Le Lecteur de Cadavres
Antonio Garrido
Auteur : Antonio Garrido (voir ----> site Grasset)
traduit de l'espagnol par Nelly et Alex Lhermillier
Editeur : Grasset / Le Livre de Poche
Genre : Littérature étrangère
Date de Sortie : 19mars 2014
Nombre de pages : 616
ISBN : 978-2-2468-1170-5
Prix : 21€50 (Grasset) / 8€60 (Le Livre de Poche)
Il y a quelques années (au moins une dizaine) une amie facebookienne m'envoie un roman en me jurant qu'il allait me plaire... Je lis les premières pages et je n'arrive pas à rentrer dans le roman de 730 pages (à l'époque je ne manque pas d'occupation avec les enfants), je me dis que je vais mettre trop de temps à le lire, gênée, je ne dis rien et le mets de côté et n'en parle plus... Et donc, dix ans plus tard, je met de l'ordre dans mes bouquins et je retombe dessus !
Et là ! Je ne peux que dire merci Martine pour cet excellent roman !!!
Donc ! Nous voilà dans un roman littéraire totalement étranger. L'auteur est espagnol et l'histoire nous plonge en pleine période médiévale de la dynastie Tang en Chine. On ne peut pas mieux faire comme dépaysement non ? !
Il faut savoir que le personnage principal, Ci Song, est inspiré d'un véritable personnage historique. En effet, l'auteur Antonio Garrido, en quête de sa prochaine histoire depuis plusieurs mois, reçoit une invitation pour un congrès sur la médecine légale et sa technologie, et, ne pouvant y participer, reçoit tout un dossier résumant les principaux exposés. C'est là qu'il découvre Ci Song, le premier médecin légiste.
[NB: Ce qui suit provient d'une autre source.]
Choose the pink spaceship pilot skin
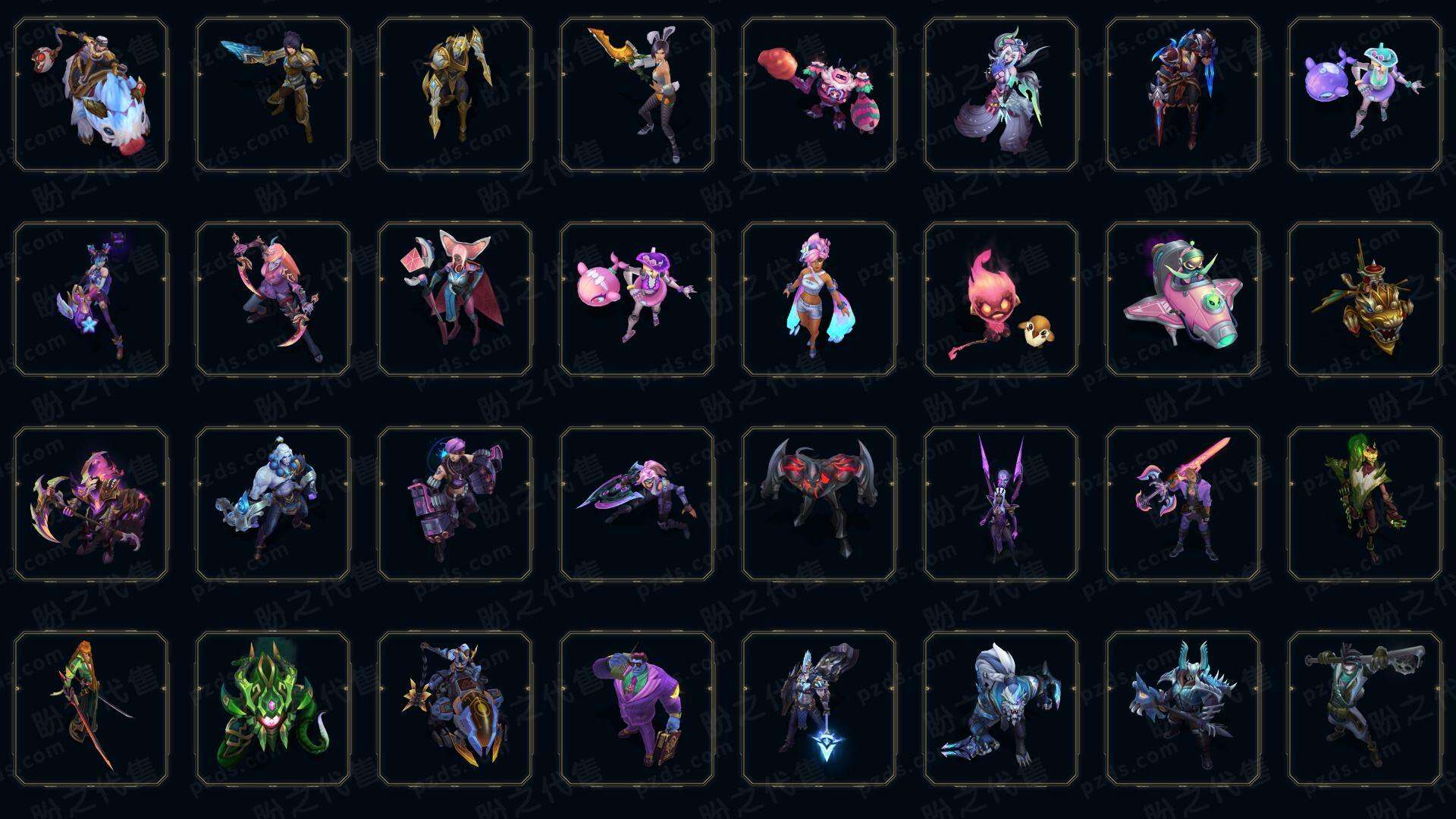The width and height of the screenshot is (1456, 819). [x=1183, y=300]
L'auteur opère là un véritable travail de titan, un projet ambitieux qui lui demande plus d'un an, entre documentations sur la médecine légale, les procès d'époque et l'histoire de la Chine au XIIIè siècle. Il ne se contente pas de recréer un contexte historique, il restitue un univers complexe, pétri de hiérarchies rigides, de traditions confucéennes et de superstitions tenaces. Le roman parvient à faire ressentir à quel point la vérité scientifique se heurte aux structures de pouvoir et aux préjugés de l’époque. On peut dire que le lecteur rentre dans l'histoire sans avoir de mal à imaginer le contexte, car tout y est.
On peut ressentir des longueurs de la part de l'auteur mais c'est un bien pour un mal, car Antonio Garrido n'épargne aucun détail afin que le lecteur puisse "vivre" l'histoire.
Pour conclure, tout ce que j'aime dans un roman est réuni, à savoir, de l'histoire (XIIIè siècle), du dépaysement (Chine), de l'instruction (médecine légale entre autres). De plus le lecteur n’est pas noyé dans une avalanche de termes chinois imprononçables, mais il garde le dépaysement et la saveur d’une autre époque.